The latest protests that erupted in Jordan are threatening to unravel the kingdom that has been so far spared the fate of other Arab states that went through indigenous regime change.
Protests erupted yesterday and quickly turned into armed riots in several parts of the Kingdom, started when the government of Prime Minister Abdullah Ensour decided to lift government fuel and food subsides. Ensour argued on state television that this step was necessary in order to avoid the collapse of the country and in order to win the support of the International Monterrey Fund for new loans and other western donors.
From an economic perspective, this step by the government is perhaps long overdue in order to avoid mounting budget deficit and an eventual collapse of the state under its own weight. The government faces roughly $ 3 billion deficit which constitute about 40 percent of the budget.
The causes of the yearly budget deficits and mounting debt ( $22 billion) can be traced to incompetent prime ministers, economic and political corruption. Jordanian citizens therefore ended up footing the bill for lack of government planning and for appointing prime ministers without long- term mandates to fix the economy.
Throughout its 90 –year-old history in Jordan, the Jordanian monarchy has never appointed a government with a mandate to make long-term reforms and build a solid economy. Instead Jordanian premiers were hired and fired every few months and for specific political reasons.
PM Ensour is perhaps a very brave man to take this unpopular step and for being willing to sacrifice his political career for it in order to keep government functioning and at the same time keeping the King from taking the direct blame for the impending disaster.
The Jordanian government survived and paid the salaries of its civil servants and the army by depending on aid from foreign donors. Consecutive governments, therefore, felt no desire or pressure to reform the system or end the culture of corruption or its dependency on foreign aid.
Pro-reform and anti-corruption activists have been calling for more than two years for an end to government corruption with no avail. The lack of real political reform exasperated the problem even further.
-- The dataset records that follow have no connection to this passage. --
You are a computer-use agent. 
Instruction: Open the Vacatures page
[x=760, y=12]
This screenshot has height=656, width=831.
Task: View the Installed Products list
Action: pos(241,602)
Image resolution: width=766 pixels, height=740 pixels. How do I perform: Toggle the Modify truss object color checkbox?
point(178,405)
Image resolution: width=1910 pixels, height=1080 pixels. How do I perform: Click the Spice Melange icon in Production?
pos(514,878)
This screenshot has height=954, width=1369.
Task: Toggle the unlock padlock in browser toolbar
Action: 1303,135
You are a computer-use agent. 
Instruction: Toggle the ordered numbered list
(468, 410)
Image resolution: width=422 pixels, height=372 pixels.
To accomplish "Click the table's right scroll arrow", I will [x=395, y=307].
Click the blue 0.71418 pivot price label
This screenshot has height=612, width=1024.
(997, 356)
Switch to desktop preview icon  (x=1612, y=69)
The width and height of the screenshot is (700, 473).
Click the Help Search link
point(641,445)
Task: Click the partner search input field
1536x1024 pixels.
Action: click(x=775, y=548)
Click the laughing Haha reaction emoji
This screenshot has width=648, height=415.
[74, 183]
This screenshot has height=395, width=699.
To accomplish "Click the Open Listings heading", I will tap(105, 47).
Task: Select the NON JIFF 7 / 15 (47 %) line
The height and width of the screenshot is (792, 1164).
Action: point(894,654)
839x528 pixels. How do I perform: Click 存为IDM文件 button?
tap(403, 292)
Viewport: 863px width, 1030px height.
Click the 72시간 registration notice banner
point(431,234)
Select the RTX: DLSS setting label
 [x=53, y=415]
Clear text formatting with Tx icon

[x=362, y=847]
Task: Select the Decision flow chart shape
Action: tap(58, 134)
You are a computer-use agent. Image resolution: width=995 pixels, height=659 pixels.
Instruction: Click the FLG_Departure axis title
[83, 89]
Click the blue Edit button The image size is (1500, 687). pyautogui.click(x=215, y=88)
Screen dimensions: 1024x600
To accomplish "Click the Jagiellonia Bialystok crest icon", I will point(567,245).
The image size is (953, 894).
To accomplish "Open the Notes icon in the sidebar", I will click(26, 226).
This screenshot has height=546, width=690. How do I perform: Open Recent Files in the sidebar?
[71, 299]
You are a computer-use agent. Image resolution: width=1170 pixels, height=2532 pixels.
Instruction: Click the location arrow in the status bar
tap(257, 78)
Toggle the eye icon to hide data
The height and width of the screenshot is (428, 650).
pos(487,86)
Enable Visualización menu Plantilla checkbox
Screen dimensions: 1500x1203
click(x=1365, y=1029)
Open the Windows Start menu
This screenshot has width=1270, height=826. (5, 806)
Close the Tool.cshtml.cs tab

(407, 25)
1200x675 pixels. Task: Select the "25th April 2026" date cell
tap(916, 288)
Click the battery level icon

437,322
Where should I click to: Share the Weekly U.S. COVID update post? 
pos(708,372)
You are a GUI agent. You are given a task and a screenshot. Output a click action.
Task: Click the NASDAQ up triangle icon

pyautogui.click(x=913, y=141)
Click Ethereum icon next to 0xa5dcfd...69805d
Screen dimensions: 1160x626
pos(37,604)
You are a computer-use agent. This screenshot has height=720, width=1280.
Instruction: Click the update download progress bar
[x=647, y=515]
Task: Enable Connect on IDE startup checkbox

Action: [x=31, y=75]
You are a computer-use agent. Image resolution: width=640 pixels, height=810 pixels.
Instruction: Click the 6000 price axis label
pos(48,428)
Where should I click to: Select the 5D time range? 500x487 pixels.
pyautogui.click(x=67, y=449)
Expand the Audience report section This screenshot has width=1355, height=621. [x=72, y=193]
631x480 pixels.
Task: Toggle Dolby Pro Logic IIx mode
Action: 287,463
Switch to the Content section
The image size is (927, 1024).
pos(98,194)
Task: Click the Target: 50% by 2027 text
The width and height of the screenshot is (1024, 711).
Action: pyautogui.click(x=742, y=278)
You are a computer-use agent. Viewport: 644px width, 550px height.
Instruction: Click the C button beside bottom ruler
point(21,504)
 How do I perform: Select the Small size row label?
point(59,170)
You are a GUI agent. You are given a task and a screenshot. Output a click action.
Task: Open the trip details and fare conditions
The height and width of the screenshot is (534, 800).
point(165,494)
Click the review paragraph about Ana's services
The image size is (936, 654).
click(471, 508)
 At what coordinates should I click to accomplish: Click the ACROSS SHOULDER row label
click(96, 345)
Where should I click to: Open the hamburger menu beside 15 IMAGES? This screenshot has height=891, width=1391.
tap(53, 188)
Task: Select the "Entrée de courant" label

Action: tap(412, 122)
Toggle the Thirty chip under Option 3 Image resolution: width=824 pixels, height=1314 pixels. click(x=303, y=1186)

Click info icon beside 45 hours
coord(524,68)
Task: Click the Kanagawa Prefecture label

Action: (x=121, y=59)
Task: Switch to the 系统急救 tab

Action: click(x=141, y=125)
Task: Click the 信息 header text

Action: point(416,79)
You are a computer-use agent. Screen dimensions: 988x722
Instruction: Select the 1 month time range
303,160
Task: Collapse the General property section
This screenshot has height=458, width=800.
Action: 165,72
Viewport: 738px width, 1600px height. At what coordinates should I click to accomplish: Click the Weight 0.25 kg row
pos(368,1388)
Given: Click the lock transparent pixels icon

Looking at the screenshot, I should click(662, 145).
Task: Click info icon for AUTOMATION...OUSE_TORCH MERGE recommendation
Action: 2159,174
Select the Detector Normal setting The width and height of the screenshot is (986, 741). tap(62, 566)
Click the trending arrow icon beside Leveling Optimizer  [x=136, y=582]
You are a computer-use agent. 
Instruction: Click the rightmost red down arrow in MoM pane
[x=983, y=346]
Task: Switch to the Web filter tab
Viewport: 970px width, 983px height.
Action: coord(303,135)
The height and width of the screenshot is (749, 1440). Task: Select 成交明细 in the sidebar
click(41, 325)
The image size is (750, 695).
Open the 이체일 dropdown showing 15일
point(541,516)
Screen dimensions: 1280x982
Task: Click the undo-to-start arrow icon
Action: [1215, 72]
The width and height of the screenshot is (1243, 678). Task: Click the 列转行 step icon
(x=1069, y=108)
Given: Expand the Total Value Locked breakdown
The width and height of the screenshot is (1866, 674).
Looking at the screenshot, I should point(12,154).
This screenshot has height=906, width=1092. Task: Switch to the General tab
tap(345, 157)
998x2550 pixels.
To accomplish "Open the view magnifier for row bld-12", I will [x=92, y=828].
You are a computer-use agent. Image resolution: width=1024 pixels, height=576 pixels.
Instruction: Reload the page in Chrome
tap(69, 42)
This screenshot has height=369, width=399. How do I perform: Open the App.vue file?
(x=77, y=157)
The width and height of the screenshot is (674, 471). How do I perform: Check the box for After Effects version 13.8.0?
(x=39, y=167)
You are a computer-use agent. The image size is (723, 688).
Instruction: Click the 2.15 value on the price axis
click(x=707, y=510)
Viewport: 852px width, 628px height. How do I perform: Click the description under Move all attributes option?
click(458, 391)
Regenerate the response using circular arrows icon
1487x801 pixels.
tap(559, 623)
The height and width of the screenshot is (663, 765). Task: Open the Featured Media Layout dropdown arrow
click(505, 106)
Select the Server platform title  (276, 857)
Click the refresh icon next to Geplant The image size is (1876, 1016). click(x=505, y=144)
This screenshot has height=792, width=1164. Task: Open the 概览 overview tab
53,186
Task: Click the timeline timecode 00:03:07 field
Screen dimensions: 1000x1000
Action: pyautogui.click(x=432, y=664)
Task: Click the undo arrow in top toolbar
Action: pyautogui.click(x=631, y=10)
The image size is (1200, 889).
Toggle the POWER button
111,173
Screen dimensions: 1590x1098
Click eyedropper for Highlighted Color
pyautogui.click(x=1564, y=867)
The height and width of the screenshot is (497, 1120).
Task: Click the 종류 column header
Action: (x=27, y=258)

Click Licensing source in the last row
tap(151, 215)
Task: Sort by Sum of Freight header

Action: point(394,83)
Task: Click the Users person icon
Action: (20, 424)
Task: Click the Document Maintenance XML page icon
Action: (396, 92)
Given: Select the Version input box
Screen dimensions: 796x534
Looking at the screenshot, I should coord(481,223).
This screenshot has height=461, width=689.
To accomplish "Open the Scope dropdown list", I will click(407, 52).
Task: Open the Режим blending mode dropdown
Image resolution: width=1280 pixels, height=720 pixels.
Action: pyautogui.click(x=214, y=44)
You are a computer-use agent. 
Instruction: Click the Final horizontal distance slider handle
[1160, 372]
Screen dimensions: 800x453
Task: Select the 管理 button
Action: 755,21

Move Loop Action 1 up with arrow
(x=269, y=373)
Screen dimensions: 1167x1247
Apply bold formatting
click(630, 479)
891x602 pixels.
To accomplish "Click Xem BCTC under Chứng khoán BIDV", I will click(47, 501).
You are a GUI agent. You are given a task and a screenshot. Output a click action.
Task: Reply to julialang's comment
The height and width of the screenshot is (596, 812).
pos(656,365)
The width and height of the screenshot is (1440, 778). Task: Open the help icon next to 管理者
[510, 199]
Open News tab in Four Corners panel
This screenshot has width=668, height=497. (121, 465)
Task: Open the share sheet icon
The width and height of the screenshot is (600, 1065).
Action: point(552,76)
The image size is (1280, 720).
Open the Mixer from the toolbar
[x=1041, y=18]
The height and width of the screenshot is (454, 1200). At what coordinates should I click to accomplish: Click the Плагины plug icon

The root cause of this problem in Jordan that caused it to teeter on collapse is the lack of vision on part of its monarchy and its political leaders. For Jordan to survive this hurdle and beyond, there should be a desire to transform the country from being an artificial state that without foreign aid and western political support would cease to exist into a real state that can support itself and its citizens as well as being able to defend itself.
Although Jordan is poor in natural resources in comparison to its neighbors, it does not have to have oil in order to survive if there is a will to make Jordan a modern independent country.
Jordanian leaders failed to take advantage of previous golden opportunities to build a real economy when it was flushed with aid from the Arab Gulf states during the 1970s- oil boom. It also failed to do just that when it received free oil from Iraq Saddam Hussein during the 1980s and the 1990s.
In addition, its leaders were notoriously corrupt and incompetent. Although corruption is not something new to Jordanian political culture, and it existed as long as the Kingdom existed, it is, however, becoming very close to undue the monarchy itself. This is because Arab and Western donors have increasingly become reluctant to bail Jordan over and over again. Saudi Arabia infused a quick $1.4 billion in the treasury last year and kept Jordan afloat and is unwillingly to do the same this year.
Arab Gulf states, like Qatar and Saudi Arabia, are reportedly punishing Jordan pushing it over the brink for its unwillingness to take a stronger stance against the regime of Bashar Al Asaad in line with their more militarized approach to the Syrian uprising.
Jordan, which has strong economic ties with Syria, considers the risks too high to take the plunge and become an active participant in the armed Syrian conflict. Although it is unlikely that the rich Arab gulf states, the Europeans, the US and Israel are willing to let Jordan face a free fall or allow the demise of its monarchy. But for many states in the region, keeping Jordan on the brink, dependent on foreign welfare, and permanently in the ICU unit is helpful to keep it under control.